▶ _TASK DIRECTIONS_
Quote the stretch from "He averaged a" through "(CIBACOPA) in Mexico." in the passage on Thornton's professional club career, reproducing it word for word.

▶ _SELECTED EXTRACT_
◆ ◆ ◆ ◆ ◆ ◆ ◆
On February 21, 2018, the Cleveland Cavaliers signed Thornton to a 10-day contract; he was then assigned back to the G-League. On March 4, he was reported to not have his second 10-day contract offered by the Cavaliers and returned to Canton Charge. Thornton never played a game for the Cavaliers.

===Élan Chalon (2019–2020)===
On July 4, 2019, he has signed with Élan Chalon of the LNB Pro A. Thornton averaged 10.4 points per game.

===Niners Chemnitz (2020–2021)===
On July 28, 2020, Thornton signed with Niners Chemnitz in Germany.

He averaged a team high 13.9 points and 4.2 assists in 33 games during the 2020–2021 season.

===Medi Bayreuth (2021–2022)===
On June 28, 2021, he has signed with Medi Bayreuth of the Basketball Bundesliga. In his two seasons in Germany's top-tier league for Niners Chemnitz and Medi Bayreuth, Thornton averaged a convincing 13.2 points, 3.5 assists, and 1.9 rebounds across 58 games.

===Fortitudo Bologna (2022–2023)===
Thornton spent the 2022–23 campaign with the historic Italian club Fortitudo Bologna.

===Lavrio (2023–2024)===
On August 14, 2023, Thornton signed with Greek club Lavrio. In 27 games, he averaged 11.4 points, 2.3 rebounds and 2.8 assists per contest.

===Astros de Jalisco (2024)===
On May 3, 2024, Thornton signed with the Astros de Jalisco of the Circuito de Baloncesto de la Costa del Pacífico (CIBACOPA) in Mexico.
◆ ◆ ◆ ◆ ◆ ◆ ◆
▶ _DATASET CONTENT_
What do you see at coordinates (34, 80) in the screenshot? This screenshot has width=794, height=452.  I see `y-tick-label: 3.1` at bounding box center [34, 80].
◆ ◆ ◆ ◆ ◆ ◆ ◆
▶ _RESPONSE TO THE TASK_
He averaged a team high 13.9 points and 4.2 assists in 33 games during the 2020–2021 season.

===Medi Bayreuth (2021–2022)===
On June 28, 2021, he has signed with Medi Bayreuth of the Basketball Bundesliga. In his two seasons in Germany's top-tier league for Niners Chemnitz and Medi Bayreuth, Thornton averaged a convincing 13.2 points, 3.5 assists, and 1.9 rebounds across 58 games.

===Fortitudo Bologna (2022–2023)===
Thornton spent the 2022–23 campaign with the historic Italian club Fortitudo Bologna.

===Lavrio (2023–2024)===
On August 14, 2023, Thornton signed with Greek club Lavrio. In 27 games, he averaged 11.4 points, 2.3 rebounds and 2.8 assists per contest.

===Astros de Jalisco (2024)===
On May 3, 2024, Thornton signed with the Astros de Jalisco of the Circuito de Baloncesto de la Costa del Pacífico (CIBACOPA) in Mexico.